─── DATA LISTING
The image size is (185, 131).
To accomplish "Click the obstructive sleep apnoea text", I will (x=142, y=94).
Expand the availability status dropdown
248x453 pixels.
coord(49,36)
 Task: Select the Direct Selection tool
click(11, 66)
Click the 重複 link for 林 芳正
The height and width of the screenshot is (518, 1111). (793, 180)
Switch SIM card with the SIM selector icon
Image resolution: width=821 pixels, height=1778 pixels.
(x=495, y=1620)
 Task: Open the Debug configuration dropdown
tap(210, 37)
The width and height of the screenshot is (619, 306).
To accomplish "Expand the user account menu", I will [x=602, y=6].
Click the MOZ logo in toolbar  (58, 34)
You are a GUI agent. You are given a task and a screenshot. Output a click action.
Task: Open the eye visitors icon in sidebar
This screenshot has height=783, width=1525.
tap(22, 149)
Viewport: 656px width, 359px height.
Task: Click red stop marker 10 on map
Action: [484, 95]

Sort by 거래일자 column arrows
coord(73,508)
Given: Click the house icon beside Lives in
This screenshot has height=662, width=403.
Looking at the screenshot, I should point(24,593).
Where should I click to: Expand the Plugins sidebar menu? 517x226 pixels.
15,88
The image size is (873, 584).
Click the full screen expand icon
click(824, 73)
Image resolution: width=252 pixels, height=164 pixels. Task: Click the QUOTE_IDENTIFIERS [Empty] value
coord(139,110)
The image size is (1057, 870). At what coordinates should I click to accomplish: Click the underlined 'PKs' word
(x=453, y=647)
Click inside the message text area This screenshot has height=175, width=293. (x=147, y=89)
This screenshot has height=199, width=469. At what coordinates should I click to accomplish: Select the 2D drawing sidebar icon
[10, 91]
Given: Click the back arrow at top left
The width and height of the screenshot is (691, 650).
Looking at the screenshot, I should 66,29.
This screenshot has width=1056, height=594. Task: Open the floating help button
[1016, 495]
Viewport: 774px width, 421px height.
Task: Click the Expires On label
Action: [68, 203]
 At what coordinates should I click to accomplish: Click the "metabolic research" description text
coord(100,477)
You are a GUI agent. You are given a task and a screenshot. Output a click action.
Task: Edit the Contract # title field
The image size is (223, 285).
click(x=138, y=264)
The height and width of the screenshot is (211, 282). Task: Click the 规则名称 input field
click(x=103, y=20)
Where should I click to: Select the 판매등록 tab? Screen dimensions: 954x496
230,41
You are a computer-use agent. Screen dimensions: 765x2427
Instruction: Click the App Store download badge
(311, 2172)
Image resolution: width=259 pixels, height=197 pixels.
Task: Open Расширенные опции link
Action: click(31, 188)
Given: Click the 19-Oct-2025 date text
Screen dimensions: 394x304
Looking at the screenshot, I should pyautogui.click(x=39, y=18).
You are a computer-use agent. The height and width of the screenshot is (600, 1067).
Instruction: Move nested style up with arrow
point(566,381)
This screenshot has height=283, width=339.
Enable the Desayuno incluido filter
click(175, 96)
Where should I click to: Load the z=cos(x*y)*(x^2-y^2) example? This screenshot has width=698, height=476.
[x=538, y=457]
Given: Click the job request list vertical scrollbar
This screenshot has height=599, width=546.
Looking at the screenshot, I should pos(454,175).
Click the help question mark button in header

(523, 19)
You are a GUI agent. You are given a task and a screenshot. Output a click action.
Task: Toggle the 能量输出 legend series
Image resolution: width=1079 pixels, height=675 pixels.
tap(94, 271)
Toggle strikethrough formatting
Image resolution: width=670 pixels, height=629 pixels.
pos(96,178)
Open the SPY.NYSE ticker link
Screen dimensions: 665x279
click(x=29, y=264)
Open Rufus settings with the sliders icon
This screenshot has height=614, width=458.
──────
## EXERCISE DIRECTIONS
Each record above is to be reproduced exactly, in full.

## OUTPUT FOR THIS EXERCISE
The image size is (185, 131).
To accomplish "Click the obstructive sleep apnoea text", I will (x=142, y=94).
Expand the availability status dropdown
248x453 pixels.
coord(49,36)
 Task: Select the Direct Selection tool
click(11, 66)
Click the 重複 link for 林 芳正
The height and width of the screenshot is (518, 1111). (793, 180)
Switch SIM card with the SIM selector icon
Image resolution: width=821 pixels, height=1778 pixels.
(x=495, y=1620)
 Task: Open the Debug configuration dropdown
tap(210, 37)
The width and height of the screenshot is (619, 306).
To accomplish "Expand the user account menu", I will [x=602, y=6].
Click the MOZ logo in toolbar  (58, 34)
You are a GUI agent. You are given a task and a screenshot. Output a click action.
Task: Open the eye visitors icon in sidebar
This screenshot has height=783, width=1525.
tap(22, 149)
Viewport: 656px width, 359px height.
Task: Click red stop marker 10 on map
Action: [484, 95]

Sort by 거래일자 column arrows
coord(73,508)
Given: Click the house icon beside Lives in
This screenshot has height=662, width=403.
Looking at the screenshot, I should point(24,593).
Where should I click to: Expand the Plugins sidebar menu? 517x226 pixels.
15,88
The image size is (873, 584).
Click the full screen expand icon
click(824, 73)
Image resolution: width=252 pixels, height=164 pixels. Task: Click the QUOTE_IDENTIFIERS [Empty] value
coord(139,110)
The image size is (1057, 870). At what coordinates should I click to accomplish: Click the underlined 'PKs' word
(x=453, y=647)
Click inside the message text area This screenshot has height=175, width=293. (x=147, y=89)
This screenshot has height=199, width=469. At what coordinates should I click to accomplish: Select the 2D drawing sidebar icon
[10, 91]
Given: Click the back arrow at top left
The width and height of the screenshot is (691, 650).
Looking at the screenshot, I should 66,29.
This screenshot has width=1056, height=594. Task: Open the floating help button
[1016, 495]
Viewport: 774px width, 421px height.
Task: Click the Expires On label
Action: [68, 203]
 At what coordinates should I click to accomplish: Click the "metabolic research" description text
coord(100,477)
You are a GUI agent. You are given a task and a screenshot. Output a click action.
Task: Edit the Contract # title field
The image size is (223, 285).
click(x=138, y=264)
The height and width of the screenshot is (211, 282). Task: Click the 规则名称 input field
click(x=103, y=20)
Where should I click to: Select the 판매등록 tab? Screen dimensions: 954x496
230,41
You are a computer-use agent. Screen dimensions: 765x2427
Instruction: Click the App Store download badge
(311, 2172)
Image resolution: width=259 pixels, height=197 pixels.
Task: Open Расширенные опции link
Action: click(31, 188)
Given: Click the 19-Oct-2025 date text
Screen dimensions: 394x304
Looking at the screenshot, I should pyautogui.click(x=39, y=18).
You are a computer-use agent. The height and width of the screenshot is (600, 1067).
Instruction: Move nested style up with arrow
point(566,381)
This screenshot has height=283, width=339.
Enable the Desayuno incluido filter
click(175, 96)
Where should I click to: Load the z=cos(x*y)*(x^2-y^2) example? This screenshot has width=698, height=476.
[x=538, y=457]
Given: Click the job request list vertical scrollbar
This screenshot has height=599, width=546.
Looking at the screenshot, I should pos(454,175).
Click the help question mark button in header

(523, 19)
You are a GUI agent. You are given a task and a screenshot. Output a click action.
Task: Toggle the 能量输出 legend series
Image resolution: width=1079 pixels, height=675 pixels.
tap(94, 271)
Toggle strikethrough formatting
Image resolution: width=670 pixels, height=629 pixels.
pos(96,178)
Open the SPY.NYSE ticker link
Screen dimensions: 665x279
click(x=29, y=264)
Open Rufus settings with the sliders icon
This screenshot has height=614, width=458.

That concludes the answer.